Grüner Strom vom Werkdach

Kunststoffprofil-Hersteller Profine nimmt in Pirmasens große Fotovoltaikanlage ans Netz

Bei Profine in Pirmasens steht eine gute Klimabilanz im Fokus. Das Unternehmen installierte jetzt über 4.000 Solarmodule auf den Werkhallen. Fast 650 Tonnen CO2 sollen pro Jahr damit eingespart werden.

Vogelperspektive: So sehen die Module von oben aus. Foto: Werk

Vogelperspektive: So sehen die Module von oben aus. Foto: Werk

Pirmasens. Ein wichtiger Baustein zur Bewältigung der Energiewende ist Fotovoltaik. Solarzellen wandeln dabei Sonnenstrahlung in elektrische Energie um.

Eine imposante Solarstromanlage hat jetzt auch das Unternehmen Profine in Pirmasens der Umwelt zuliebe in Betrieb und ans Netz genommen. 4.583 Module wurden dafür auf fünf Dächern der Werkhallen am Standort verbaut. Die Gesamtleistung des Kraftwerks liegt bei 1,2 Megawatt.

Gute Klimabilanz steht im Fokus

Pro Jahr soll die Fotovoltaikanlage circa 643 Tonnen des Treibhausgases CO2 einsparen, heißt es. „Wir streben eine nachhaltige Entwicklung an. Unsere Klimabilanz und entsprechende Investitionen sind uns deshalb besonders wichtig“, betont Peter Mrosik, geschäftsführender Gesellschafter der Unternehmensgruppe.

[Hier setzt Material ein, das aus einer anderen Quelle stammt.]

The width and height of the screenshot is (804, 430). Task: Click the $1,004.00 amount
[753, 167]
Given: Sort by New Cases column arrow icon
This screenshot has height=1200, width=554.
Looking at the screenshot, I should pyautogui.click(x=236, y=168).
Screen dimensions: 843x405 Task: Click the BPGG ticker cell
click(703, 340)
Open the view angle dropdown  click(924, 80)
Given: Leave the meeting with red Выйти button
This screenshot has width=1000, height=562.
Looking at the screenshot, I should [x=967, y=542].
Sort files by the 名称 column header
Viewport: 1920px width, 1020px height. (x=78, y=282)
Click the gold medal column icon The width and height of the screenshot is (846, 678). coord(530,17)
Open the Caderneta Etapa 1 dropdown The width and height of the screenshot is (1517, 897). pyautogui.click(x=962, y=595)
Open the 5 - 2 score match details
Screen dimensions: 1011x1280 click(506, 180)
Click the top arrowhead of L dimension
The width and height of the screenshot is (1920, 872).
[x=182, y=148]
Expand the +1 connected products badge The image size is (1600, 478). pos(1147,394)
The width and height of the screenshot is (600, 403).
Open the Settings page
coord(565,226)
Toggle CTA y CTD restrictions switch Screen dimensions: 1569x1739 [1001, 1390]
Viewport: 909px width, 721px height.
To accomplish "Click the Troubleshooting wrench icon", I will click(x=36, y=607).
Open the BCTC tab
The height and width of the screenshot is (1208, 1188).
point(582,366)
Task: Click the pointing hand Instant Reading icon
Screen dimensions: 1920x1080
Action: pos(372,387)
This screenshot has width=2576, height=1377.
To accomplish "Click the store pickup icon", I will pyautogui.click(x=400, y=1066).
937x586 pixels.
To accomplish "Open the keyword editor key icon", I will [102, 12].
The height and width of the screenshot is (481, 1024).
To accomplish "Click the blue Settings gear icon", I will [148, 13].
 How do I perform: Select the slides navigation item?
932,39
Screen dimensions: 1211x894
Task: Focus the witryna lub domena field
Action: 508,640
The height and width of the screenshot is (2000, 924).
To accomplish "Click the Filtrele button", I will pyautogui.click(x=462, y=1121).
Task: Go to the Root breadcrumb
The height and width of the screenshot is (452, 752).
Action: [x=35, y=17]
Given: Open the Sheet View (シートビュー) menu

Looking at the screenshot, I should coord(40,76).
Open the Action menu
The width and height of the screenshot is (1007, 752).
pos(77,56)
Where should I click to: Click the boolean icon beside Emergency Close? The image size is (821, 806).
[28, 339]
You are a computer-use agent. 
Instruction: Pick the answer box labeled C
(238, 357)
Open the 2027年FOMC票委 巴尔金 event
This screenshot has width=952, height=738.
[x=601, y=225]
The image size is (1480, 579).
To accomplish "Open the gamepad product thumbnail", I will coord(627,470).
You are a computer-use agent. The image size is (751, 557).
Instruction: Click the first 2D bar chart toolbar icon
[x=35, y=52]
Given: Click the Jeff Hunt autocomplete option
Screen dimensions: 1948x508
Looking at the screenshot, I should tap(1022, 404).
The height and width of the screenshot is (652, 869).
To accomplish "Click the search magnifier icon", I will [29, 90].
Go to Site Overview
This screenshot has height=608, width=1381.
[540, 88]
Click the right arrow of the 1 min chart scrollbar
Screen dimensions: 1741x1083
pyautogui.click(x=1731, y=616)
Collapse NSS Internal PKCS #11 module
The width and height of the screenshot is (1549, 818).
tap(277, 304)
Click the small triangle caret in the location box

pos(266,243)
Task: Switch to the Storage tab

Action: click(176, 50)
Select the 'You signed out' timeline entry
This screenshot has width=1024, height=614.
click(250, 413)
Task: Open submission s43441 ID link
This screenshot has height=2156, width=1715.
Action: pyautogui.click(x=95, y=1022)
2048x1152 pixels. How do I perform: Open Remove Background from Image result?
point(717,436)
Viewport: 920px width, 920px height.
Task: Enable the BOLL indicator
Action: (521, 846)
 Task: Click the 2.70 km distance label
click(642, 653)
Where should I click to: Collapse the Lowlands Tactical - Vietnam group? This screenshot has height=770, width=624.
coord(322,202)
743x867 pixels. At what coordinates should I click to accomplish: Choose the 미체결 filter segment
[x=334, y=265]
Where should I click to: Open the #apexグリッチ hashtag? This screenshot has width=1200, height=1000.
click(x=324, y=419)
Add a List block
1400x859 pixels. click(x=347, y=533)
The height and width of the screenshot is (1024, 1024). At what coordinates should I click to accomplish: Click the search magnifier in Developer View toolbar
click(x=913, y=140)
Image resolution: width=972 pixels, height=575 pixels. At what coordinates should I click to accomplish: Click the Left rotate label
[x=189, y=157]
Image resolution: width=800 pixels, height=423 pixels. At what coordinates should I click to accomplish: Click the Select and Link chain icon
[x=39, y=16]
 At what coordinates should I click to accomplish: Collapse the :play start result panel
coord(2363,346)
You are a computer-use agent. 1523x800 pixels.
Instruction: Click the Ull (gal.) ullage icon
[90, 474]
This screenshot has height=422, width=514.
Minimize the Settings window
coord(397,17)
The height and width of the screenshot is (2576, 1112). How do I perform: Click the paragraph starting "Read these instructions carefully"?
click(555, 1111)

Die Planung und Montage der Module erforderte äußerste Sorgfalt. Um die Sicherheit zu gewährleisten, musste im Vorfeld zum Beispiel die Dachstatik gründlich geprüft werden. Die Produktion sollte nicht stillstehen: Das Unternehmen fertigt in Pirmasens mit rund 1.100 Mitarbeitern unter anderem Fenster- und Türprofile aus Kunststoff.

Interessant: Laut der Energieagentur Rheinland-Pfalz sind allein hierzulande bereits über 90.000 Fotovoltaik-Anlagen installiert – auf Dächern und freien Flächen. Mit ihrer Gesamtleistung können rund 500.000 Vierpersonen-Haushalte versorgt werden.